# Swapping Brompton BWR to BSR internals - possible?



## oren_hershco (Mar 11, 2006)

I have a Brompton 6-speed. The gear ratios are really awkward in this model, with huge differences between the 3 IGH gears, which require one to constantly compensate the gaps with the 2 speed 'cassette'.

3 gears is something I can live with, but the gaps in the BWR (Brompton Wide Range) are just to big.

The question: can I swap the internals only, with internals of a 'normal' Sturmey-Archer 3 speed?

Like this: HSX144 SRF3 / BSR/ A|-Brommieplus-Products

Is it an easy task for someone with plausible experience in bike mechanics?


----------



## Jake January (Sep 12, 2014)

I had this issue with my 6 speed Brommie.
The cheap option is to change to a smaller front chain-ring. 
I forget the numbers now, but it is discussed on the net.(44 to 39 as I try to recall)

The reason was for carrying/towing a heavier loaded touring kit.
I switched back to the 44 as it is much better for unloaded day to day riding..
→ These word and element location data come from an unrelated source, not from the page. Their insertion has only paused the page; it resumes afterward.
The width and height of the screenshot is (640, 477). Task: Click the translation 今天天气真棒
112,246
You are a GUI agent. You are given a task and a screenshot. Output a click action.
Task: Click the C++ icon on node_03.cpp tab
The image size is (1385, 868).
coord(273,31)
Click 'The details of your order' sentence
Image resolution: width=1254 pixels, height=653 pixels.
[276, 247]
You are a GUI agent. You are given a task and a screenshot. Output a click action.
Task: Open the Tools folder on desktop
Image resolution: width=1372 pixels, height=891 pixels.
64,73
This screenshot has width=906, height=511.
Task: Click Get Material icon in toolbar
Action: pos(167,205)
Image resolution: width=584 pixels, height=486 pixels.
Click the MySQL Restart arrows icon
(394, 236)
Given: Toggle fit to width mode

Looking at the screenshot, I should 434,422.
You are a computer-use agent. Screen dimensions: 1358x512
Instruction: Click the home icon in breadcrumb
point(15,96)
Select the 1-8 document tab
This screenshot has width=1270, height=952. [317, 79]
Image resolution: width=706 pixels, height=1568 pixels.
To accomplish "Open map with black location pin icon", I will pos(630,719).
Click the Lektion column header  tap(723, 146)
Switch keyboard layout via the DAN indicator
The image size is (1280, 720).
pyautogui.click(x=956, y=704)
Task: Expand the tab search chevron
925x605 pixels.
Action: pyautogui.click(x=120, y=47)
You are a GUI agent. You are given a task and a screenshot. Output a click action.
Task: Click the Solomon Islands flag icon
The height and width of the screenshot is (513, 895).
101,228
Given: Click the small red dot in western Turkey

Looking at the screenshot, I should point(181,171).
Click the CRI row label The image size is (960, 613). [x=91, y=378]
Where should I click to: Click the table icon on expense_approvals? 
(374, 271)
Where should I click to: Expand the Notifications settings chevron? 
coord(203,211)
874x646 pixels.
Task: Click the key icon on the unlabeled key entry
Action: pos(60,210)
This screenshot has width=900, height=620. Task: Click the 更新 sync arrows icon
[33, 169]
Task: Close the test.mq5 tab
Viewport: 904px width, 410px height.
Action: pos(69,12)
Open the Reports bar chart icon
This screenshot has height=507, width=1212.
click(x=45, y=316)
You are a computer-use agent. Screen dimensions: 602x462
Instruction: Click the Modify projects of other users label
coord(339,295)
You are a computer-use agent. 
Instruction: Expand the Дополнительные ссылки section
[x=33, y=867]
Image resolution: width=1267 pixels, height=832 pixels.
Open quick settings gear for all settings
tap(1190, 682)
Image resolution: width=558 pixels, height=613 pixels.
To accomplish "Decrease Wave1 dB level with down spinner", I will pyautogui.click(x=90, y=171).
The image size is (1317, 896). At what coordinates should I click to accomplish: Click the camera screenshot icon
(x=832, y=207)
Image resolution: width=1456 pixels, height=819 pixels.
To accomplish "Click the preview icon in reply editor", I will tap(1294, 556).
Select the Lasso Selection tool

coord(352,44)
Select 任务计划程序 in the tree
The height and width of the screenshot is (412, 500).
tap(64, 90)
The 'money no object' solution is the Rohloff gear hub conversion. (some guy in Glasgow does it) That's a pretty cool modification to the Brompton.


----------



## oren_hershco (Mar 11, 2006)

Jake January said:


> The cheap option is to change to a smaller front chain-ring.


Well, I already did that, but this doesn't address the awkwardness of the system.

I got a reply in UK forums (cyclechat) that it is impossible to swap the internals of BWR with those of the BSR.

I ordered a 3 speed wheel, which technically should be the easiest solution to execute.


----------